The 30 stock S&P BSE Sensex gained over 80 points to 58,221.68, and the broader Nifty 50 of the National Stock Exchange was up at 17,377.50, marking a positive run for the sixth straight session, after marginal gains on Tuesday.

The Nifty’s metal index, energy index and IT index rose between 0.4 per cent and 0.5 per cent.

Early session trade moves on Wednesday indicate another see-saw day between gains and losses for the Indian benchmarks.

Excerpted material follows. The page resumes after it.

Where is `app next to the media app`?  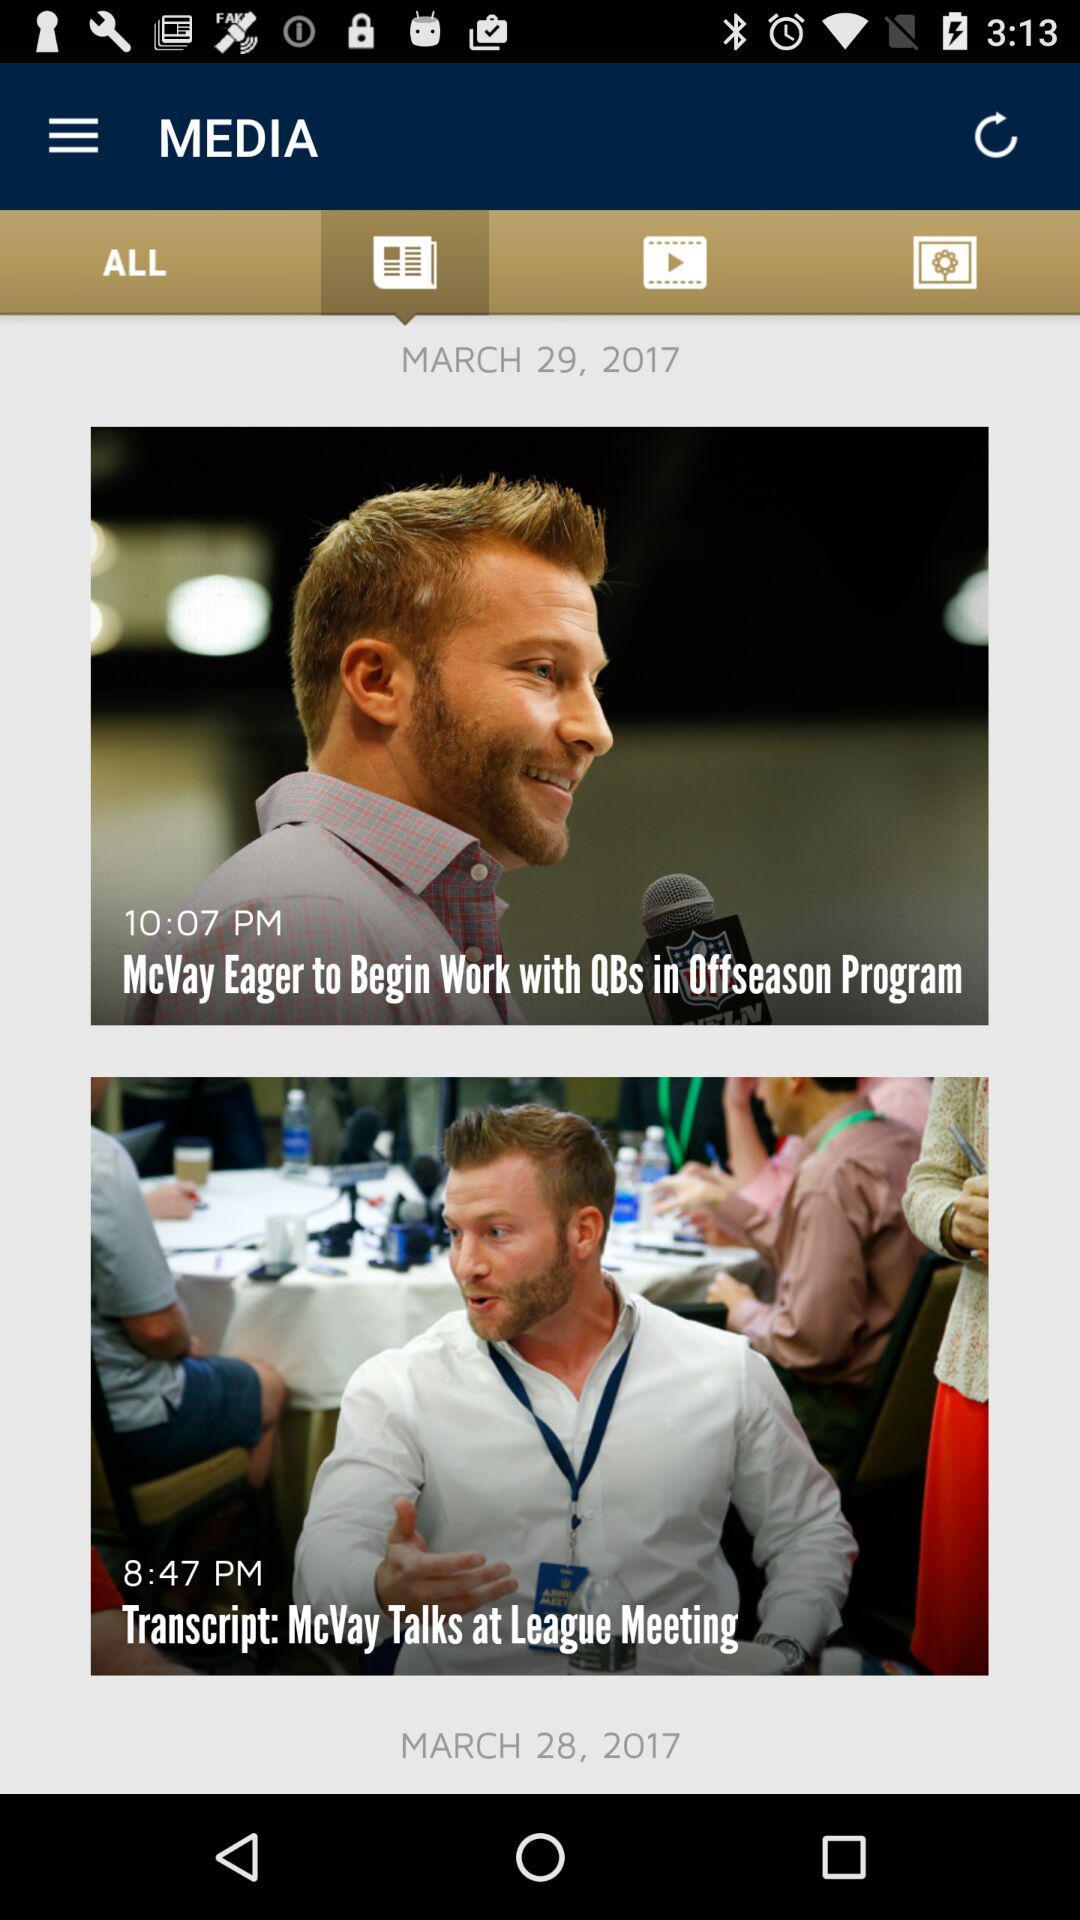 app next to the media app is located at coordinates (72, 135).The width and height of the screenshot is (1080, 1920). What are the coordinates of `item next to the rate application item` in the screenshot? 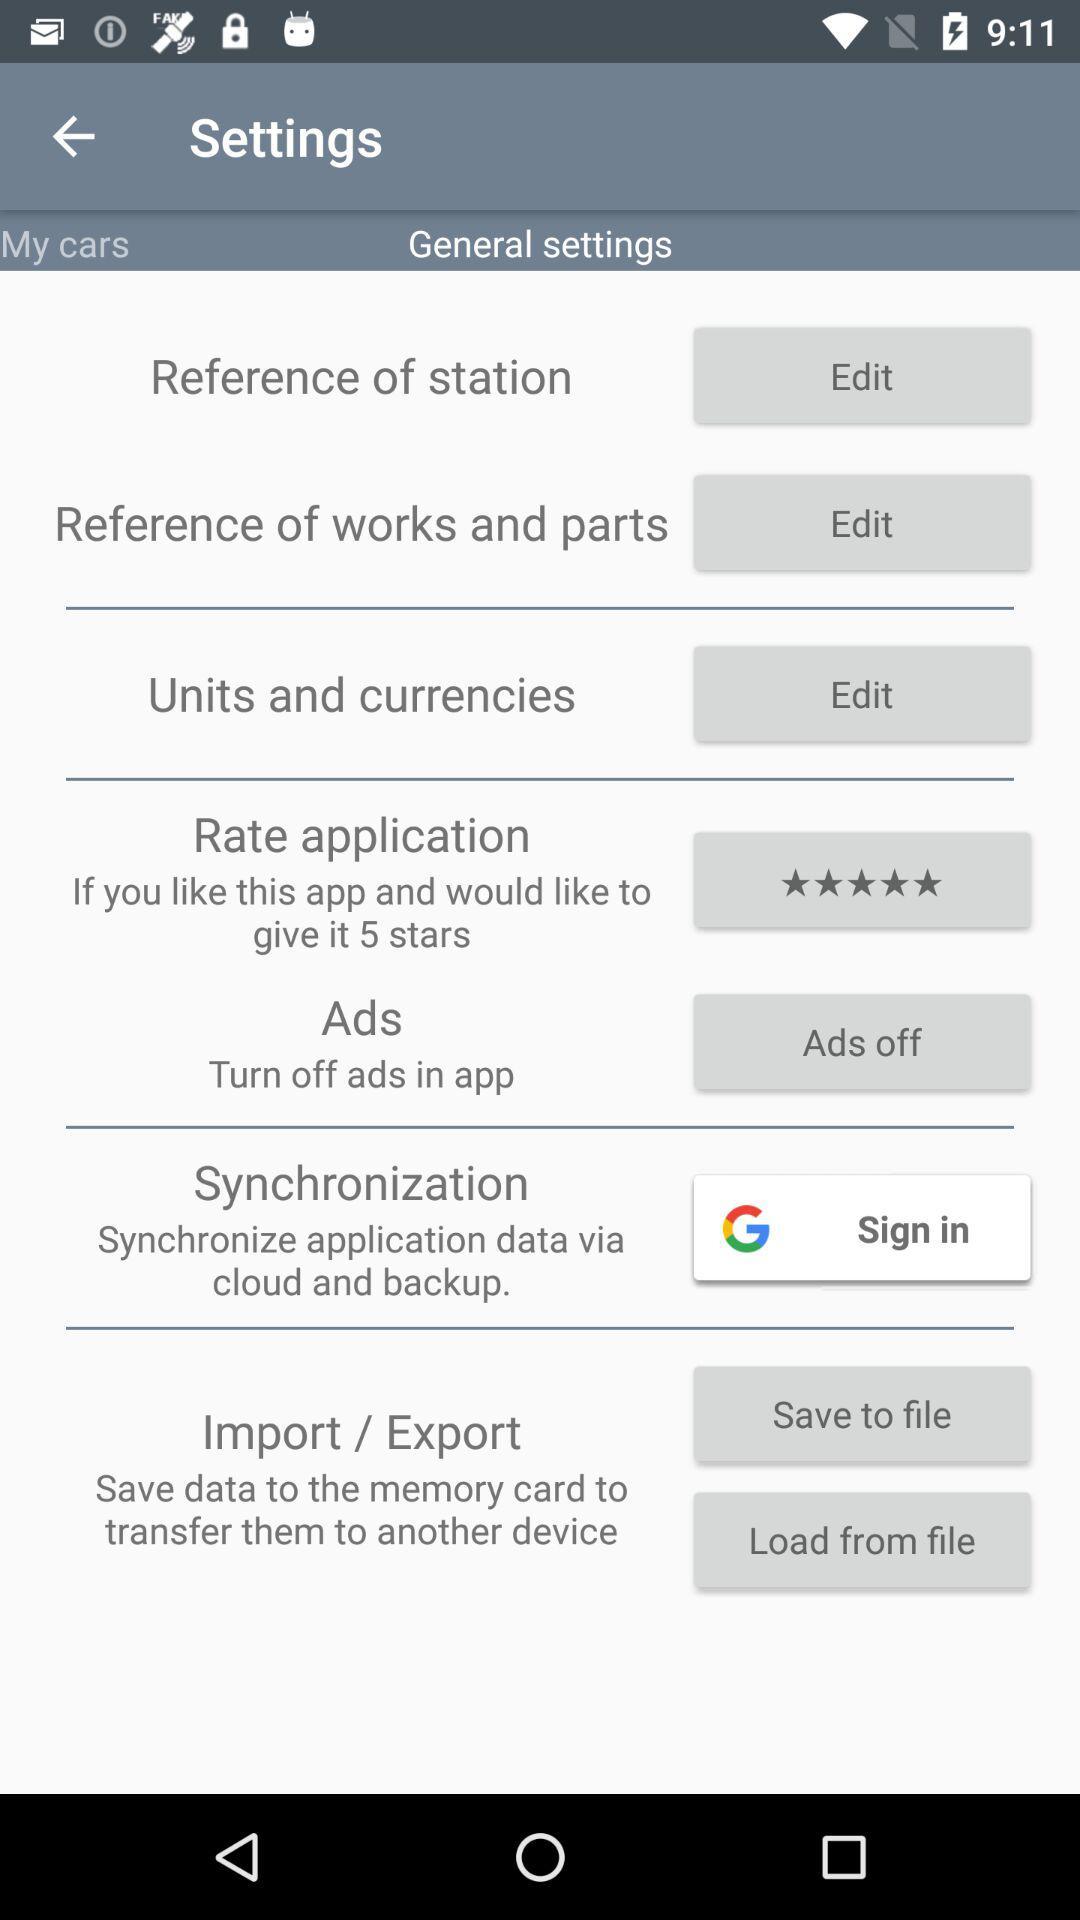 It's located at (860, 879).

“Strong Asian market cues are expected to help key benchmarks advance further in early trade Wednesday, despite a fall in the US markets in overnight trades. Nifty is likely to trade on the front foot amidst renewed optimism in the backdrop of the return of foreign investors in Indian equities, with FIIs (foreign institutional investors) buying equities to the tune of ₹ 825 crore on Tuesday,” said Prashanth Tapse, Senior Vice President for Research at Mehta Equities.

“Technically, the biggest intraday make-or-break support for Nifty is seen at the 17,189 mark. While the gap between the 2-year and 10-year note US bond yields is the widest in over two decades, tensions between the US and China over Taiwan are the latest catalyst for stock markets across the globe,” he added.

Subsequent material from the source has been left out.